Harden Deep Neural Networks Against Fault Injections Through Weight Scaling
Ninnart Fuengfusin, Hakaru Tamukoh

TL;DR
This paper introduces a simple weight scaling method to enhance the fault tolerance of deep neural networks against bit-flip errors, significantly improving accuracy in fault-prone hardware environments.
Contribution
The paper proposes a novel weight scaling technique that reduces fault impact in DNNs without high overheads, improving robustness against bit-flip errors.
Findings
Improves Top-1 Accuracy by 54.418 on 8-bit ResNet50 at low error rates.
Effective across multiple models and data types.
Reduces error impact without complex error correction codes.
Abstract
Deep neural networks (DNNs) have enabled smart applications on hardware devices.
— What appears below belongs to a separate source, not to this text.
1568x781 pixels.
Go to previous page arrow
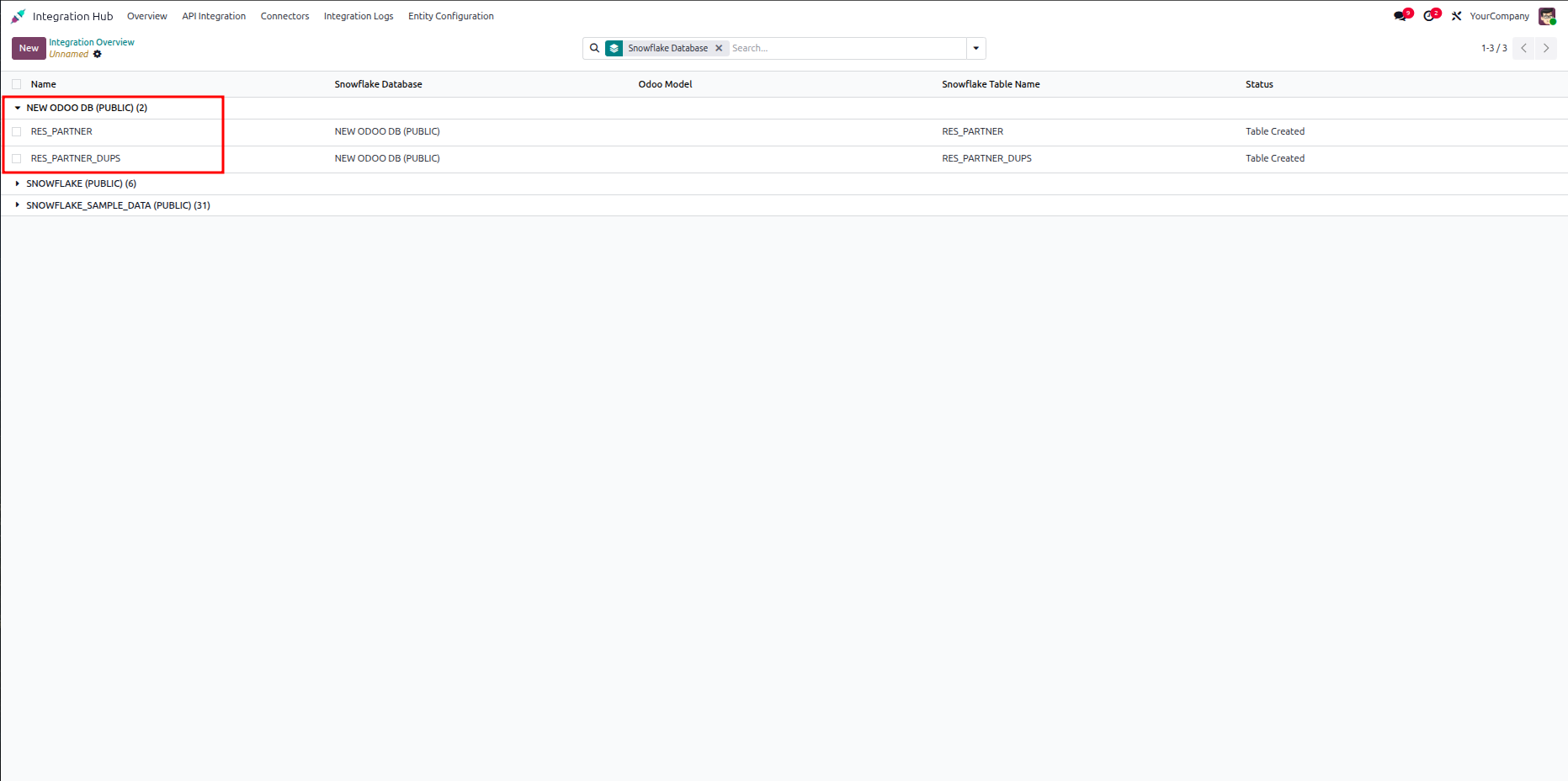1523,48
However, these hardware devices are vulnerable to unintended faults caused by aging, temperature variance, and write errors. These faults can cause bit-flips in DNN weights and significantly degrade the performance of DNNs. Thus, protection against these faults is crucial for the deployment of DNNs in critical applications. Previous works have proposed error correction codes based methods, however these methods often require high overheads in both memory and computation. In this paper, we propose a simple yet effective method to harden DNN weights by multiplying weights by constants before storing them to fault-prone medium. When used, these weights are divided back by the same constants to restore the original scale. Our method is based on the observation that errors from bit-flips have properties similar…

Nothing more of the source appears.